Figure 6. Rbfox3 variants enhance inclusion of cryptic exons in Rbfox2, leading to nonsense-mediated decay.

N2A cells were transiently transfected with Rbfox3 variants 1, 2 or 3 harboring N-terminal flag-tags, or pcDNA3 vector control, and treated with emetine to inhibit NMD. A. Alternative splicing of endogenous mRNAs encoding Ptbp2 and Rbfox2 was assayed by RT-PCR. Enhanced exclusion of Ptbp2 exon 10 was used as a positive control for emetine treatment. Rbfox2 spliced products are described in D. B. Western with anti-flag was used to confirm Rbfox3 overexpression; anti-actin was used as a loading control. C. Quantification of the results shown in A and 2 additional experiments (i.e. n = 3); results are displayed as average +/− standard deviation.

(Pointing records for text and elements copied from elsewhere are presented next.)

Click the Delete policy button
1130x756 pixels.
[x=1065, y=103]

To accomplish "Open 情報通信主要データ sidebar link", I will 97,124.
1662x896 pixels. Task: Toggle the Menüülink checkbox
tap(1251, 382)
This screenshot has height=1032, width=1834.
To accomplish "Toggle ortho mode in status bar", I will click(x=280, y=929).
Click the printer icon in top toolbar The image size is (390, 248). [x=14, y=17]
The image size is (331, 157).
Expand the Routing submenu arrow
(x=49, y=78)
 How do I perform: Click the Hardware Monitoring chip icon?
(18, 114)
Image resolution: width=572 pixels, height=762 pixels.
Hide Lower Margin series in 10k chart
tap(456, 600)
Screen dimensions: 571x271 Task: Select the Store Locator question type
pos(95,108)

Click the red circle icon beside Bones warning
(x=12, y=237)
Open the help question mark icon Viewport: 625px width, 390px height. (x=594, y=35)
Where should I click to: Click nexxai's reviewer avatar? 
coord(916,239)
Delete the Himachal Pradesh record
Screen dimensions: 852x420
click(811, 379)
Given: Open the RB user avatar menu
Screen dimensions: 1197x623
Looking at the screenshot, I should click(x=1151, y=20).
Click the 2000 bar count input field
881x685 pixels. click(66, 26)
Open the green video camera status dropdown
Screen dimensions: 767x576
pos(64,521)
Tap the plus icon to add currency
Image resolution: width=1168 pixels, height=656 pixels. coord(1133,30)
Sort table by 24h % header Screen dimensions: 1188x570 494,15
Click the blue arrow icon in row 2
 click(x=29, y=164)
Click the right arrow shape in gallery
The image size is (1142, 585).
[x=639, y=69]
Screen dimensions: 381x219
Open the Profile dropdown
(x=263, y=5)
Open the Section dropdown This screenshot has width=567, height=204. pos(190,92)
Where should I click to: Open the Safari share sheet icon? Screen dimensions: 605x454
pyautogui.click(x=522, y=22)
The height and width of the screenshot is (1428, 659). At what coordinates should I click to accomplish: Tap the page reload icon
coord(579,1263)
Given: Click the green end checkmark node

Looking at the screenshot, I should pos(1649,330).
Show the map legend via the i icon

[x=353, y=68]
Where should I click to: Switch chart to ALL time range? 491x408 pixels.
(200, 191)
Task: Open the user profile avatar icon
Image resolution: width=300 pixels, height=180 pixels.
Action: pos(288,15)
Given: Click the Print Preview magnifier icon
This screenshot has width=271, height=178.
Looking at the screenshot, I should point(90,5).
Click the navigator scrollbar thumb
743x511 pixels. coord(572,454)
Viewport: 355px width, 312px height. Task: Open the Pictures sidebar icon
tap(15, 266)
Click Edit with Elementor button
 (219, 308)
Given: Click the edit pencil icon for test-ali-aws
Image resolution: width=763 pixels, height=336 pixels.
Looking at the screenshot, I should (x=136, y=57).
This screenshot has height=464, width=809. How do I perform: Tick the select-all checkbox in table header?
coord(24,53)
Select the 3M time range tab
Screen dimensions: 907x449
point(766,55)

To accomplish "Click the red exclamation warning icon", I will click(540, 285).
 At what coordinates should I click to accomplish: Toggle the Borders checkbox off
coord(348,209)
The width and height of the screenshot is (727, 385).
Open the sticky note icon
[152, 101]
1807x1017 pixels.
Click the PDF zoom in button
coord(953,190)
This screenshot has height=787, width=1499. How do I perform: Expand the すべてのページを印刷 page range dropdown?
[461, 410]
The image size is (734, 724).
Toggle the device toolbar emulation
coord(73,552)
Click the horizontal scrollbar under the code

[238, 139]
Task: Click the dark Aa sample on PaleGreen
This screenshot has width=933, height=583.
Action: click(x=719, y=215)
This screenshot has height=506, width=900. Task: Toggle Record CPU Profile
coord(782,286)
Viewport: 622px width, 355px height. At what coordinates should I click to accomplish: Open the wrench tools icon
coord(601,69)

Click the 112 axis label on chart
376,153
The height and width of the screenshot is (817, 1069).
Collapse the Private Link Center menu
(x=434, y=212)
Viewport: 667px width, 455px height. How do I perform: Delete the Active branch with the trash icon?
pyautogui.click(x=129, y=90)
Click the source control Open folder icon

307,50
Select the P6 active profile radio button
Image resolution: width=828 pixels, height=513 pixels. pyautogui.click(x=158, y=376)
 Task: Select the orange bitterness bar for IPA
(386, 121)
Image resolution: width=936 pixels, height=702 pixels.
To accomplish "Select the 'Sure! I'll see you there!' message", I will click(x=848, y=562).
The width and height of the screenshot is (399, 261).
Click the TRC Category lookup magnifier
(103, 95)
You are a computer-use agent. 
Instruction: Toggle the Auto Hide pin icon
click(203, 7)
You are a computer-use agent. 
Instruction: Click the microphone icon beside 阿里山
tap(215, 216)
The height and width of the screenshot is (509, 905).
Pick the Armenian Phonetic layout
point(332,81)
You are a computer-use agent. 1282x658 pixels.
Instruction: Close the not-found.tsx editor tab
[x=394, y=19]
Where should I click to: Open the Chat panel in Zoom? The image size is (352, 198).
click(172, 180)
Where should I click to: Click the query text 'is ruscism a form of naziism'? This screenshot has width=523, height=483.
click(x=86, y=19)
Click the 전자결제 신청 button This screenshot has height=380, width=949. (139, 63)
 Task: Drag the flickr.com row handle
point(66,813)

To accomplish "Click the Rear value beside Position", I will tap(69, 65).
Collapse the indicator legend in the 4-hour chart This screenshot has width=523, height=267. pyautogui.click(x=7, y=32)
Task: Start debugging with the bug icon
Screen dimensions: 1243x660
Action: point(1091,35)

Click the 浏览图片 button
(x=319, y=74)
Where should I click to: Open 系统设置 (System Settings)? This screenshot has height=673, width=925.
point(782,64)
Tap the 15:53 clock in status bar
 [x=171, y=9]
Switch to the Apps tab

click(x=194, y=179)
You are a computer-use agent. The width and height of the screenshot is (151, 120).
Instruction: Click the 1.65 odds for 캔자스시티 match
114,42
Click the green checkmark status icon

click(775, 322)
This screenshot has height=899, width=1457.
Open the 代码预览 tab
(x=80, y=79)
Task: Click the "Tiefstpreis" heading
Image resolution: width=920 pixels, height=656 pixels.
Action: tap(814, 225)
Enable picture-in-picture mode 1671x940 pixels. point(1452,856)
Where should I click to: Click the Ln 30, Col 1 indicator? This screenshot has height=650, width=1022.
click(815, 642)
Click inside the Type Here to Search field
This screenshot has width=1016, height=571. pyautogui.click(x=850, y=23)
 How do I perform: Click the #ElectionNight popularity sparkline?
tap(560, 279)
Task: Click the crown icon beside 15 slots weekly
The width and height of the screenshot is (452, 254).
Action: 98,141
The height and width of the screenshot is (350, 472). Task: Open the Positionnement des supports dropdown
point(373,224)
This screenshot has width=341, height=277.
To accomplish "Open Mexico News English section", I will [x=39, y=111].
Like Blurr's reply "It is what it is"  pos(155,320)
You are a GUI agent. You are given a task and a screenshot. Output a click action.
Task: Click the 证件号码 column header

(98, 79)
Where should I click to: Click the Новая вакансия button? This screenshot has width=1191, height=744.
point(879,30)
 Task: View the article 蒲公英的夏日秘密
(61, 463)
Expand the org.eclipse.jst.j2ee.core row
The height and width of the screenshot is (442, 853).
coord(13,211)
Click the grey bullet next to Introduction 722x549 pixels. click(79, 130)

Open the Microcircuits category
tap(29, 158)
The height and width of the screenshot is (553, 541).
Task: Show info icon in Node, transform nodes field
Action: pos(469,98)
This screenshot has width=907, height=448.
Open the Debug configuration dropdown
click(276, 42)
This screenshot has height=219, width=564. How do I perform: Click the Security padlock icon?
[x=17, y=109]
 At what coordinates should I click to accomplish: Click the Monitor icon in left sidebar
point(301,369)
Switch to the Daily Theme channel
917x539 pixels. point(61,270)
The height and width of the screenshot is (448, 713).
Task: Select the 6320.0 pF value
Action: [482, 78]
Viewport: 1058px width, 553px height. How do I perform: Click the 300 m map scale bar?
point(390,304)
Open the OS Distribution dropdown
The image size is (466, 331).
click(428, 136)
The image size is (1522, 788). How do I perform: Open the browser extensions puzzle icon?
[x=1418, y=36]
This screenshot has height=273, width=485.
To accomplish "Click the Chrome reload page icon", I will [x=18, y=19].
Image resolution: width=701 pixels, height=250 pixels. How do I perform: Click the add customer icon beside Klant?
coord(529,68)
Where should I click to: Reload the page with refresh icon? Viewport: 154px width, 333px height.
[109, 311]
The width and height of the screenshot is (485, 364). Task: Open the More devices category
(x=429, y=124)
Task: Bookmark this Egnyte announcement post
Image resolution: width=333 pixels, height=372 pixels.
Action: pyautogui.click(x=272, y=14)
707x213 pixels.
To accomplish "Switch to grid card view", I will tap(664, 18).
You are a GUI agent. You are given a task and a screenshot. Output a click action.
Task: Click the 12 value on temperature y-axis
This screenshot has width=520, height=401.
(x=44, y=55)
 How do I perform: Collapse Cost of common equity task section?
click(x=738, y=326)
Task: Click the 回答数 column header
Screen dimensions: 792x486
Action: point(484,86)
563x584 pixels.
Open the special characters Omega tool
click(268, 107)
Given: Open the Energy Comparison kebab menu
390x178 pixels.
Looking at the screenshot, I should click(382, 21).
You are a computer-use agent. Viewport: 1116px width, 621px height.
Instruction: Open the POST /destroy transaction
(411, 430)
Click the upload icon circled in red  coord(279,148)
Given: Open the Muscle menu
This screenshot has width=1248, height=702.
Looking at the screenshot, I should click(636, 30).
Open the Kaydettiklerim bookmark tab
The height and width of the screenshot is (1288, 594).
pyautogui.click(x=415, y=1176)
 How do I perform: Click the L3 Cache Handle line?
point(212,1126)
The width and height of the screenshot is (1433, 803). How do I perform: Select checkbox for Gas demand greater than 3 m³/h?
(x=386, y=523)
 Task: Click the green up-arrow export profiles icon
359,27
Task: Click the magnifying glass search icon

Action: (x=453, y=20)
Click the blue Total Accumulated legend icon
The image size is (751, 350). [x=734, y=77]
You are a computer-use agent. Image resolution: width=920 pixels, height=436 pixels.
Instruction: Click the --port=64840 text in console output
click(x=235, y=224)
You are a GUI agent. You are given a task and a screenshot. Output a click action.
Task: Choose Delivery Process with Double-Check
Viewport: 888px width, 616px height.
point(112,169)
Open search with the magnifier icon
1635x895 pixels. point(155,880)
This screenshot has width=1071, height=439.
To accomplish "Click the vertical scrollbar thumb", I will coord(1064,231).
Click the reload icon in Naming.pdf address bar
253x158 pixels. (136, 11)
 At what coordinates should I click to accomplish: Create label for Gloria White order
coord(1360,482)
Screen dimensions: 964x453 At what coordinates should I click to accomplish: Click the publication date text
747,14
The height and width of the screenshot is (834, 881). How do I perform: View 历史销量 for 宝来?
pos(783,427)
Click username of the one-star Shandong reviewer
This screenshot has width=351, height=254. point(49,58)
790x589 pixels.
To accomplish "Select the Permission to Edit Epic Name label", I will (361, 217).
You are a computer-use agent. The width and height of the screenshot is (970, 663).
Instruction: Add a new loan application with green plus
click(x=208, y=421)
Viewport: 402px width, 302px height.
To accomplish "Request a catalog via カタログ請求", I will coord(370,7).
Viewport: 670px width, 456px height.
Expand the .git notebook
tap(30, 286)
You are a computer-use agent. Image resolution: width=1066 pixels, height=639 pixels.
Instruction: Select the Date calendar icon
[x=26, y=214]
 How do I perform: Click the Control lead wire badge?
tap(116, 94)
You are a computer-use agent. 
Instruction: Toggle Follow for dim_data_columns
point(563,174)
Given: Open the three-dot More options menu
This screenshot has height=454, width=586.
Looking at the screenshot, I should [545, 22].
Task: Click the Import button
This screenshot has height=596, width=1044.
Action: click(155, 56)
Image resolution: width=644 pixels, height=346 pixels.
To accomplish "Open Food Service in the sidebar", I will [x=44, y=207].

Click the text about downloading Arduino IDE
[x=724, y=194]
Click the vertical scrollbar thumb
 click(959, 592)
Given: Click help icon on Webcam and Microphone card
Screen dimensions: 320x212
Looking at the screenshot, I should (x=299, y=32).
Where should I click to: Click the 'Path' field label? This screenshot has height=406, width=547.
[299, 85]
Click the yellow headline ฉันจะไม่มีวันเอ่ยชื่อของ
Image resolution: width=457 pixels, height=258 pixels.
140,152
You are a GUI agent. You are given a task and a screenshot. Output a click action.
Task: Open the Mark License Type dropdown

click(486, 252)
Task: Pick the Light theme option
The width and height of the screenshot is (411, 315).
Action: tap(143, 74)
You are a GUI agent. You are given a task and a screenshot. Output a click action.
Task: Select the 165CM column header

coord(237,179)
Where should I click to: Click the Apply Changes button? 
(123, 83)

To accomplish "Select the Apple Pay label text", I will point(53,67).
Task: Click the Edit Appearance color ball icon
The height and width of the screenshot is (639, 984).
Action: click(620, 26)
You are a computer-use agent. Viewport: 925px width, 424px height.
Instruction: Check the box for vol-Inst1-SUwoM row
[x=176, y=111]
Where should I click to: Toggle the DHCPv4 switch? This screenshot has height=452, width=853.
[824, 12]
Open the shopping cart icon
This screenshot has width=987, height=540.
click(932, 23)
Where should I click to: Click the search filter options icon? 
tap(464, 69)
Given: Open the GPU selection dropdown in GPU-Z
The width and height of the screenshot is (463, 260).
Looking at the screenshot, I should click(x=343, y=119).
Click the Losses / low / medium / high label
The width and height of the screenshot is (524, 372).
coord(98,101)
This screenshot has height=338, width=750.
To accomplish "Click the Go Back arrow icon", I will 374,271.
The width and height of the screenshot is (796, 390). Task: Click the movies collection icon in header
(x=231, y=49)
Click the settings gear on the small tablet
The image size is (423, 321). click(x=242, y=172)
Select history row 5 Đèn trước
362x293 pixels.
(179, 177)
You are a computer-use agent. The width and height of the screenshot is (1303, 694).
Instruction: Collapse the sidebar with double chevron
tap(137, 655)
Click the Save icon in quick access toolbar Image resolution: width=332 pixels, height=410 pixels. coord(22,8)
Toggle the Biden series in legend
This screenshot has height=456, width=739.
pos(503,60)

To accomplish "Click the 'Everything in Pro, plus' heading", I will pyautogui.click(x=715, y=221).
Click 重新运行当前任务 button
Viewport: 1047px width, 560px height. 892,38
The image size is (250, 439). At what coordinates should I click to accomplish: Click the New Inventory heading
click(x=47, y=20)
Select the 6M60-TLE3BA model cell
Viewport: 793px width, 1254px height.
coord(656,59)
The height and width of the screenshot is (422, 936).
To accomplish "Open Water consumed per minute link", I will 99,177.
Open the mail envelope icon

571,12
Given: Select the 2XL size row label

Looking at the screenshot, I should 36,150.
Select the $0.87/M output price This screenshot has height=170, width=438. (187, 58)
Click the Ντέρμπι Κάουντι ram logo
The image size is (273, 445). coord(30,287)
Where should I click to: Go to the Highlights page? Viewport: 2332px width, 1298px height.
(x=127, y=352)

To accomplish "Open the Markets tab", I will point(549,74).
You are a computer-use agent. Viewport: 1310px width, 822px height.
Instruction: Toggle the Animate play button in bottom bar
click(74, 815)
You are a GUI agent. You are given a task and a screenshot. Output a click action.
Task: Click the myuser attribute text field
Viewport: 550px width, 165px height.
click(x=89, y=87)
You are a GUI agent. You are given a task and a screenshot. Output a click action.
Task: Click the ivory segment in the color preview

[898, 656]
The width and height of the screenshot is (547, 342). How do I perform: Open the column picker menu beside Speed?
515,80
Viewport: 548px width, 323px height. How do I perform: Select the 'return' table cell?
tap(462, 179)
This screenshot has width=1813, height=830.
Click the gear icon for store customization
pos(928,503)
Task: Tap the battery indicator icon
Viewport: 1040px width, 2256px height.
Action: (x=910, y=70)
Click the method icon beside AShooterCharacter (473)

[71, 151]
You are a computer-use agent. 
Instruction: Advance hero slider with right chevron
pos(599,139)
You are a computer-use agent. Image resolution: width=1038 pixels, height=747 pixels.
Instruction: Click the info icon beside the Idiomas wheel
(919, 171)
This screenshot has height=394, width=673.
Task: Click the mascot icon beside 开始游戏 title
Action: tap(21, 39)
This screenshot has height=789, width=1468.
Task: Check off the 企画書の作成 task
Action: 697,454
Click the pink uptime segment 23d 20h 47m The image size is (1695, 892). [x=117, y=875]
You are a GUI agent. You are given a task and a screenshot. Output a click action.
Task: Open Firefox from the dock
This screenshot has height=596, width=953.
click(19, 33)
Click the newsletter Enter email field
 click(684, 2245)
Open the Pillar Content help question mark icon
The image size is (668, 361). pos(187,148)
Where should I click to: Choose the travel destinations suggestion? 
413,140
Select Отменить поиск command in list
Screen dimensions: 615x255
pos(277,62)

D. Schematic representation of alternative splicing of the Rbfox2 message around exon 6, indicating the relative positions of cryptic exons 5* and 6*. The functional outcomes for the resulting spliced mRNA products are depicted below; inclusion of exon 5* or exon 6* results in the presence of 2 in-frame nonsense codons in exon 7, and destruction of these messages by nonsense-mediated decay. E. The sequences of mouse Rbfox2 exons 5* and 6* (upper case) and surrounding intronic sequence (lower case) are shown aligned to the corresponding regions from human and chicken.